An exact, complete copy of the data is all that is needed.

Data to use:
• • • •
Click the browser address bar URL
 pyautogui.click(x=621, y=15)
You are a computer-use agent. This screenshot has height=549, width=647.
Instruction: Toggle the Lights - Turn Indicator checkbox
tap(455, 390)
• • • •
Exercise result:
Click the browser address bar URL
 pyautogui.click(x=621, y=15)
You are a computer-use agent. This screenshot has height=549, width=647.
Instruction: Toggle the Lights - Turn Indicator checkbox
tap(455, 390)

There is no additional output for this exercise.